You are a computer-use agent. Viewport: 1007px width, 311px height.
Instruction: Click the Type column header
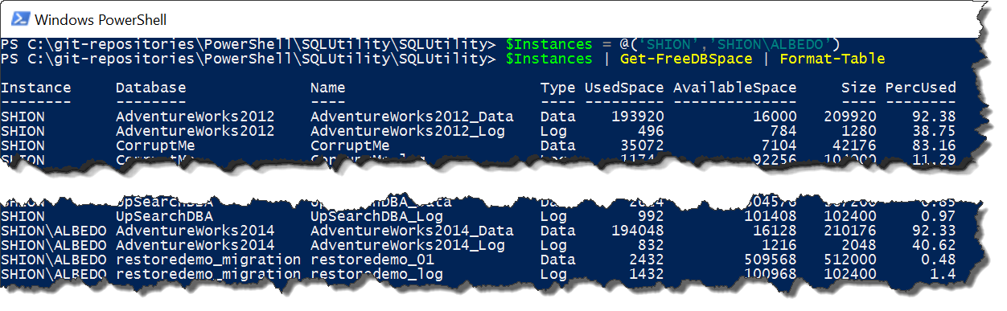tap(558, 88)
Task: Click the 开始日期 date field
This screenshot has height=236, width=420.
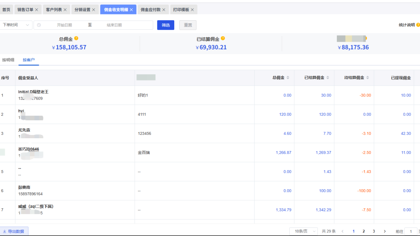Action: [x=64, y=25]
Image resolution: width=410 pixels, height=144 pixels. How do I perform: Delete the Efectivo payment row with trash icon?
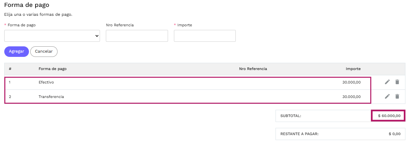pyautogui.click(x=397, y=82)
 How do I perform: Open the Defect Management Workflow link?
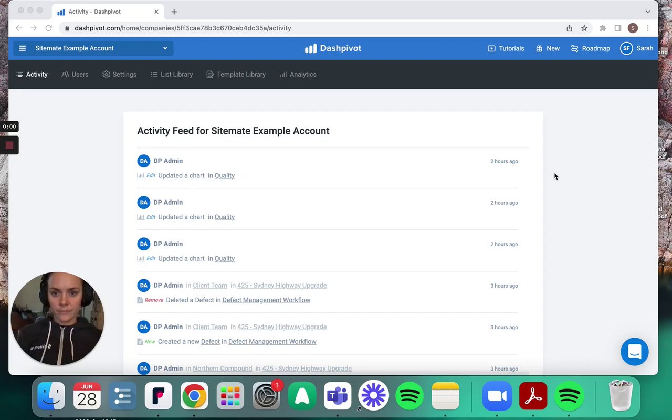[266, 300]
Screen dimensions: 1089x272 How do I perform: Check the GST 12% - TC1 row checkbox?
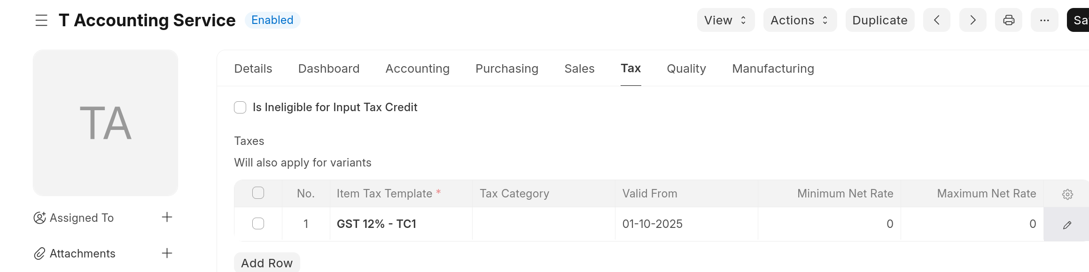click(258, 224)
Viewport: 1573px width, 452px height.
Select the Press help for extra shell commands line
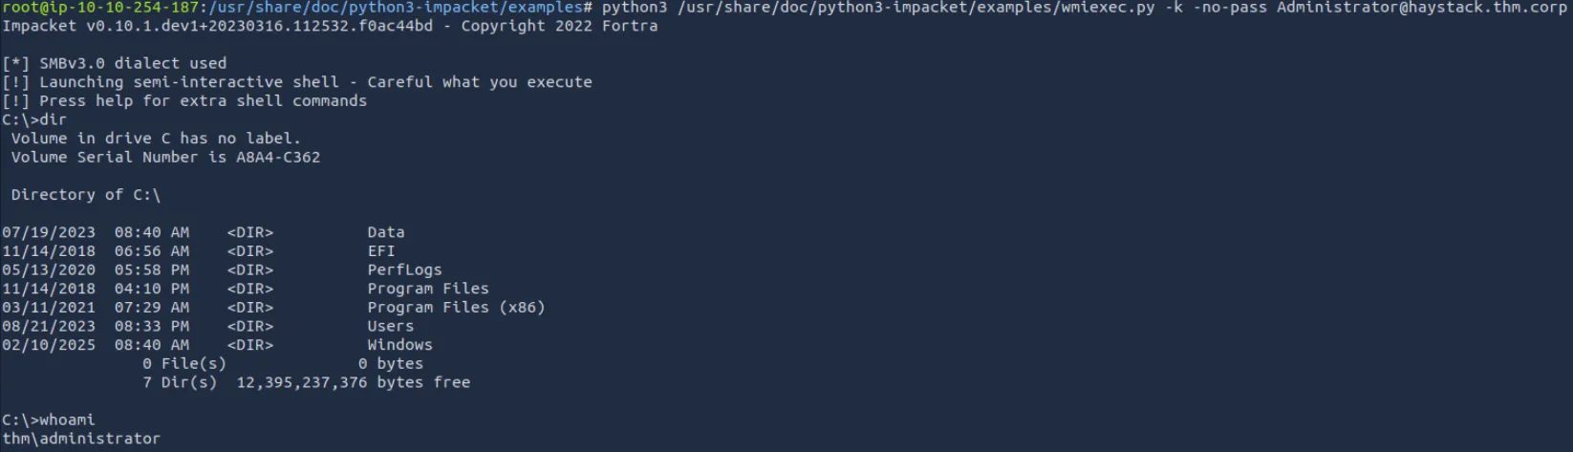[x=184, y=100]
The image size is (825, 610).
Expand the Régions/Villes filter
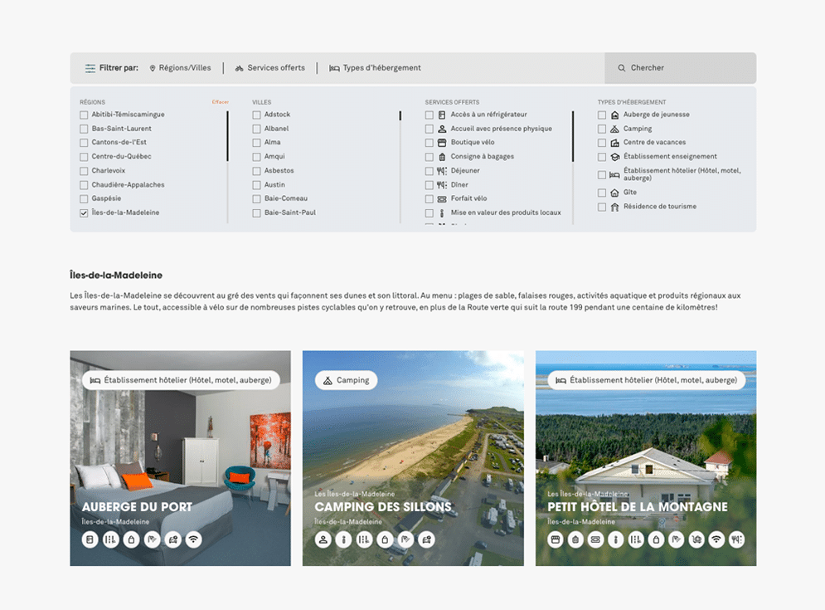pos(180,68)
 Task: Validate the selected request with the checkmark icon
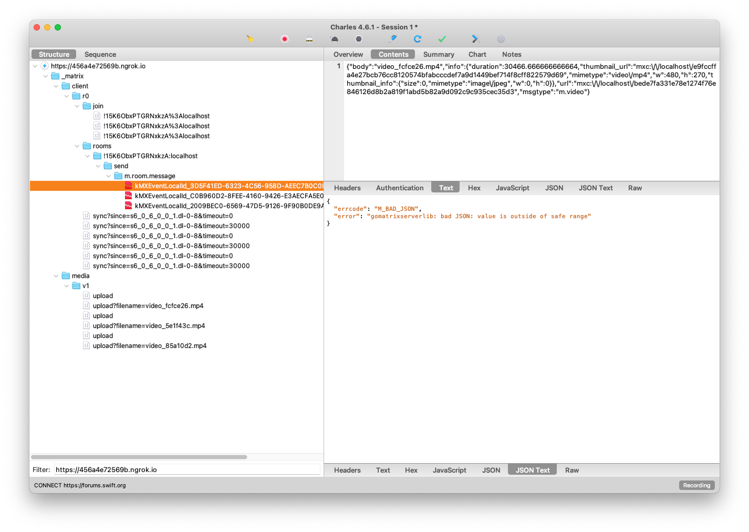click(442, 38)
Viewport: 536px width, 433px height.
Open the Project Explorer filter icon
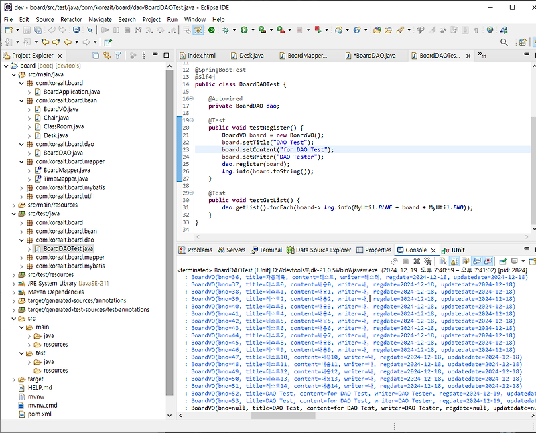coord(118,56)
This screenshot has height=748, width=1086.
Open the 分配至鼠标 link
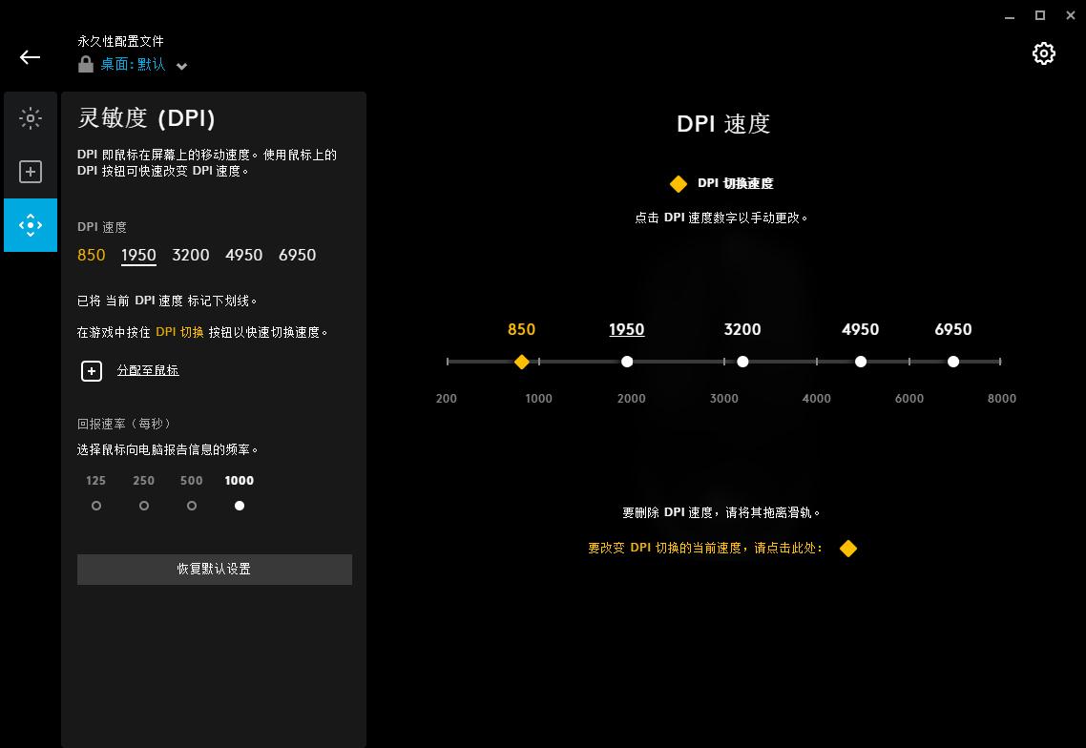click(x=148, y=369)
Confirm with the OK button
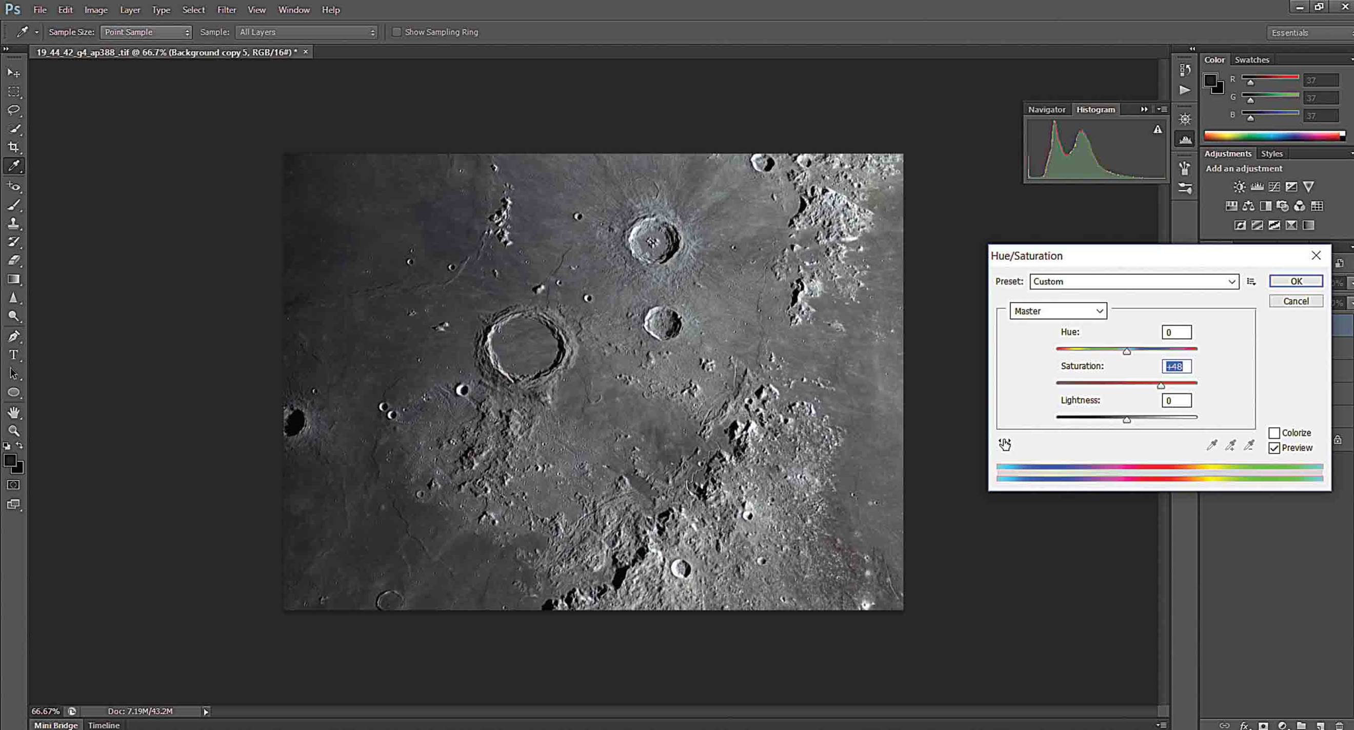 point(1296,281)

Aim of the task —
Nothing but the lines from the one that contains "Viewport: 536px width, 433px height." through the last line of the material should be written out, exactly. Omit pictures.

Finished exercise —
Viewport: 536px width, 433px height.
Open the Project Explorer filter icon
coord(118,56)
This screenshot has height=748, width=1086.
Open the 分配至鼠标 link
click(x=148, y=369)
Confirm with the OK button
 point(1296,281)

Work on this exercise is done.